▶ _EXERCISE OBJECTIVE_: Every line below should be repeated exactly as written.

▶ _Stored records_:
BEGIN

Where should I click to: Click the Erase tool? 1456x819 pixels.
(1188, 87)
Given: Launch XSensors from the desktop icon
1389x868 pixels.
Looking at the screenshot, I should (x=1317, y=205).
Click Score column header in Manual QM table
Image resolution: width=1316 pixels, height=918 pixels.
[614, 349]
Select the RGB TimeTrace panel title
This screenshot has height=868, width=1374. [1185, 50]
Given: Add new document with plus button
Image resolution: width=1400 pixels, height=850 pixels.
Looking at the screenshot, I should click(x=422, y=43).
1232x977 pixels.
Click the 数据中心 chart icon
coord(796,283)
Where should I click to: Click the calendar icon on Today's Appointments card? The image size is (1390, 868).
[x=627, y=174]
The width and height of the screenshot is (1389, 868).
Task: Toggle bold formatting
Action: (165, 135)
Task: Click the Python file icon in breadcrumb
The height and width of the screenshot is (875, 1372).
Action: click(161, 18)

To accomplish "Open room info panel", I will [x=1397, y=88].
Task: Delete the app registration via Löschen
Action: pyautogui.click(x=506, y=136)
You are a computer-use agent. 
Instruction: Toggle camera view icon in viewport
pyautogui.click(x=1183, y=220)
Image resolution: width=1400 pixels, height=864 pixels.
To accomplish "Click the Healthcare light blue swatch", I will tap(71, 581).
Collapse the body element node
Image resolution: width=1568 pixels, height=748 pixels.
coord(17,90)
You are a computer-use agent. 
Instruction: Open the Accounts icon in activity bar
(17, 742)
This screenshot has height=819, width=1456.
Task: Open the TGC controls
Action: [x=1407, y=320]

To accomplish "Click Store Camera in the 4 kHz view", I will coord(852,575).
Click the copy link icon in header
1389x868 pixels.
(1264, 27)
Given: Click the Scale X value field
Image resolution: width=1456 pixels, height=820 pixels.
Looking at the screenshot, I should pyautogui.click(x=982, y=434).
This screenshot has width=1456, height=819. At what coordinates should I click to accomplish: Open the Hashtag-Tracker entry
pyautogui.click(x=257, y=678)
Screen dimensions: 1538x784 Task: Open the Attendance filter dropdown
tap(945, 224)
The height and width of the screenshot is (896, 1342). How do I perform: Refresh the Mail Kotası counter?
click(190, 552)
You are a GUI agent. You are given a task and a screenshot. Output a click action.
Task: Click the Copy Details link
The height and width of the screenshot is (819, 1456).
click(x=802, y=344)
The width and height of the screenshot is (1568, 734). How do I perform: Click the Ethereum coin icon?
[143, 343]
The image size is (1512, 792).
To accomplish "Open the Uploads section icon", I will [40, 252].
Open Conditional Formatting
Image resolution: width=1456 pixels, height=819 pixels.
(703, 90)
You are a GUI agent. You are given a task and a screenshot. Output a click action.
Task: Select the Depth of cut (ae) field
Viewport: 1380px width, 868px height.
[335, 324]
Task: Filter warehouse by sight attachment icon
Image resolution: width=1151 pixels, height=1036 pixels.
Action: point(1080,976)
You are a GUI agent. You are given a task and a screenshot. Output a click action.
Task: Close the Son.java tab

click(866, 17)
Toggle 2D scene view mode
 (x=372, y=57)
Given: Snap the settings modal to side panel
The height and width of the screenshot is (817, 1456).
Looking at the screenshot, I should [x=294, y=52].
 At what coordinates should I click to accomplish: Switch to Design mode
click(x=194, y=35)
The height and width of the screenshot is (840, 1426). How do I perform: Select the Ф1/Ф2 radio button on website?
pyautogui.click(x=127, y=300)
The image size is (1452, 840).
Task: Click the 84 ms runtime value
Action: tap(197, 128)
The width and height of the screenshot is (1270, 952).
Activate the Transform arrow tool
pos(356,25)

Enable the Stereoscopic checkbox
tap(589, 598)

END

▶ _SOLUTION_:
Where should I click to: Click the Erase tool? 1456x819 pixels.
(1188, 87)
Given: Launch XSensors from the desktop icon
1389x868 pixels.
Looking at the screenshot, I should (x=1317, y=205).
Click Score column header in Manual QM table
Image resolution: width=1316 pixels, height=918 pixels.
[614, 349]
Select the RGB TimeTrace panel title
This screenshot has height=868, width=1374. [1185, 50]
Given: Add new document with plus button
Image resolution: width=1400 pixels, height=850 pixels.
Looking at the screenshot, I should click(x=422, y=43).
1232x977 pixels.
Click the 数据中心 chart icon
coord(796,283)
Where should I click to: Click the calendar icon on Today's Appointments card? The image size is (1390, 868).
[x=627, y=174]
The width and height of the screenshot is (1389, 868).
Task: Toggle bold formatting
Action: (165, 135)
Task: Click the Python file icon in breadcrumb
The height and width of the screenshot is (875, 1372).
Action: click(161, 18)

To accomplish "Open room info panel", I will [x=1397, y=88].
Task: Delete the app registration via Löschen
Action: pyautogui.click(x=506, y=136)
You are a computer-use agent. 
Instruction: Toggle camera view icon in viewport
pyautogui.click(x=1183, y=220)
Image resolution: width=1400 pixels, height=864 pixels.
To accomplish "Click the Healthcare light blue swatch", I will tap(71, 581).
Collapse the body element node
Image resolution: width=1568 pixels, height=748 pixels.
coord(17,90)
You are a computer-use agent. 
Instruction: Open the Accounts icon in activity bar
(17, 742)
This screenshot has height=819, width=1456.
Task: Open the TGC controls
Action: [x=1407, y=320]

To accomplish "Click Store Camera in the 4 kHz view", I will coord(852,575).
Click the copy link icon in header
1389x868 pixels.
(1264, 27)
Given: Click the Scale X value field
Image resolution: width=1456 pixels, height=820 pixels.
Looking at the screenshot, I should pyautogui.click(x=982, y=434).
This screenshot has width=1456, height=819. At what coordinates should I click to accomplish: Open the Hashtag-Tracker entry
pyautogui.click(x=257, y=678)
Screen dimensions: 1538x784 Task: Open the Attendance filter dropdown
tap(945, 224)
The height and width of the screenshot is (896, 1342). How do I perform: Refresh the Mail Kotası counter?
click(190, 552)
You are a GUI agent. You are given a task and a screenshot. Output a click action.
Task: Click the Copy Details link
The height and width of the screenshot is (819, 1456).
click(x=802, y=344)
The width and height of the screenshot is (1568, 734). How do I perform: Click the Ethereum coin icon?
[143, 343]
The image size is (1512, 792).
To accomplish "Open the Uploads section icon", I will [40, 252].
Open Conditional Formatting
Image resolution: width=1456 pixels, height=819 pixels.
(703, 90)
You are a GUI agent. You are given a task and a screenshot. Output a click action.
Task: Select the Depth of cut (ae) field
Viewport: 1380px width, 868px height.
[335, 324]
Task: Filter warehouse by sight attachment icon
Image resolution: width=1151 pixels, height=1036 pixels.
Action: point(1080,976)
You are a GUI agent. You are given a task and a screenshot. Output a click action.
Task: Close the Son.java tab

click(866, 17)
Toggle 2D scene view mode
 (x=372, y=57)
Given: Snap the settings modal to side panel
The height and width of the screenshot is (817, 1456).
Looking at the screenshot, I should [x=294, y=52].
 At what coordinates should I click to accomplish: Switch to Design mode
click(x=194, y=35)
The height and width of the screenshot is (840, 1426). How do I perform: Select the Ф1/Ф2 radio button on website?
pyautogui.click(x=127, y=300)
The image size is (1452, 840).
Task: Click the 84 ms runtime value
Action: tap(197, 128)
The width and height of the screenshot is (1270, 952).
Activate the Transform arrow tool
pos(356,25)

Enable the Stereoscopic checkbox
tap(589, 598)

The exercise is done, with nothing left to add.